The Ramist system was introduced into Cambridge University by Sir William Temple, in 1580, and contributed to the growth of Cambridge Platonism. It became the basis of Congregational apologetics. The Cambridge Puritans were represented by Alexander Richardson, George Downame, Anthony Wotton, and especially by William Ames, whose writings became the favorite philosophy texts of early New England. In 1672, the same year in which Ames's edition of Ramus's Dialectics with Commentary appeared, Milton published his Institutions of the Art of Logic Based on the Method of Peter Ramus. Other Puritan divines who popularized the Ramist philosophy and Covenant Theology were William Perkins, John Preston, and Thomas Hooker.

Christopher Marlowe encountered Ramist thought as a student at Cambridge (B.A. in 1584), and made Peter Ramus a character in The Massacre at Paris. He also cited Ramus in Dr. Faustus: Bene disserere est finis logices is a line given to Faustus, who states it is from Aristotle, when it is from the Dialecticae of Ramus.

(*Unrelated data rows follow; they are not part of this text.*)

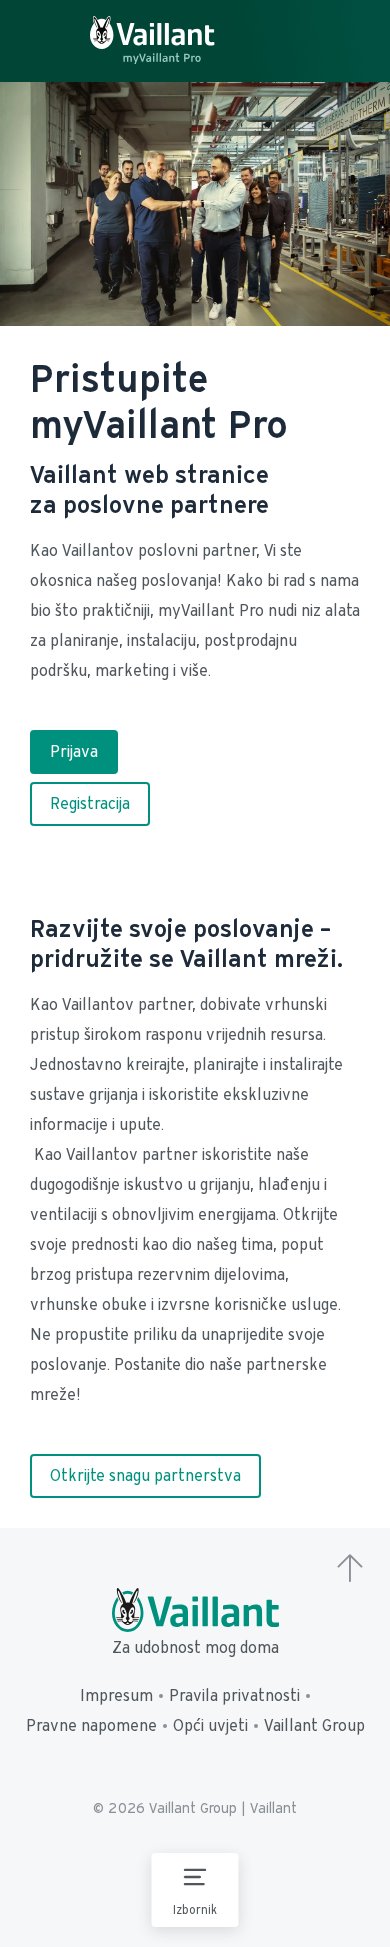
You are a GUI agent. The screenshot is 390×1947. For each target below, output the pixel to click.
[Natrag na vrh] (350, 1570)
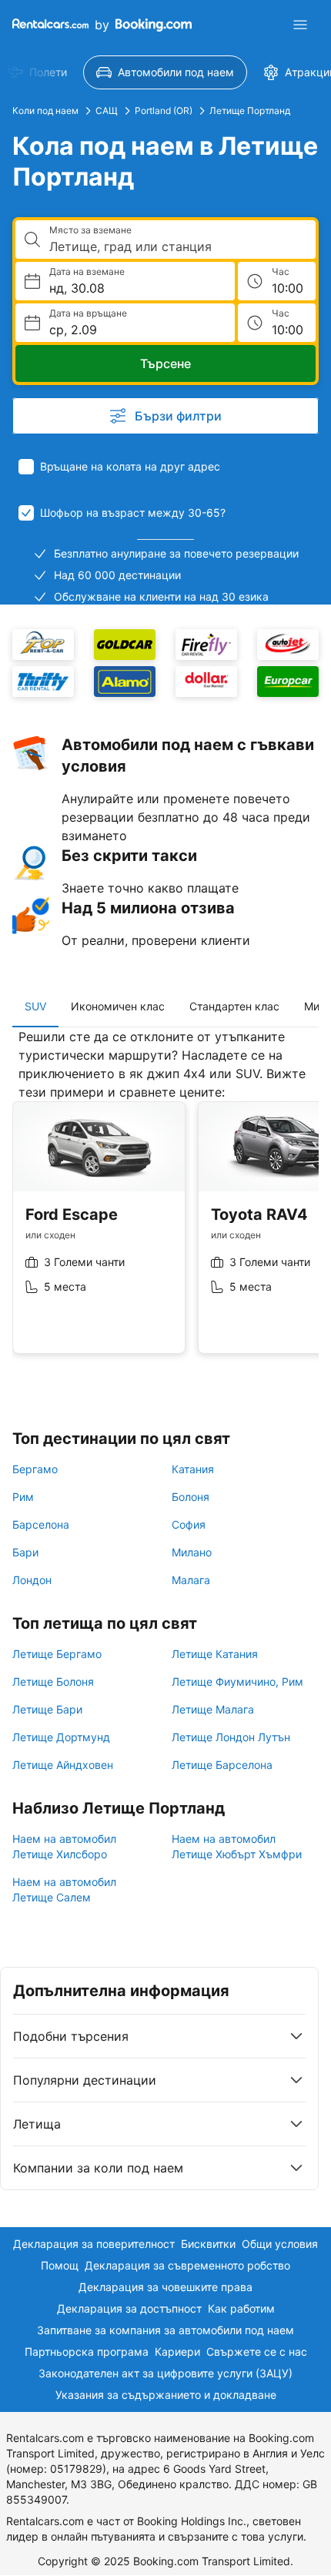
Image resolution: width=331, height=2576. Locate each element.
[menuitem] (165, 72)
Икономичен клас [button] (118, 1006)
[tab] (35, 1007)
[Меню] (300, 24)
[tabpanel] (165, 1202)
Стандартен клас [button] (234, 1006)
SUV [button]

There is a short treatise by John Milton, who was a student at Christ's from 1625, published two years before his death, called Artis Logicae Plenior Institutio ad Petri Rami Methodum concinnata. It was one of the last commentaries on Ramist logic. Although composed in the 1640s, it was not published until 1672. Milton, whose first tutor at Christ's William Chappell used Ramist method, can take little enough credit for the content. Most of the text proper is adapted from the 1572 edition of Ramus's logic; most of the commentary is adapted from George Downham's Commentarii in P. Rami Dialecticam (1601)—Downham, also affiliated with Christ's, was a professor of logic at Cambridge. The biography of Ramus is a cut-down version of that of Johann Thomas Freigius (1543–1583).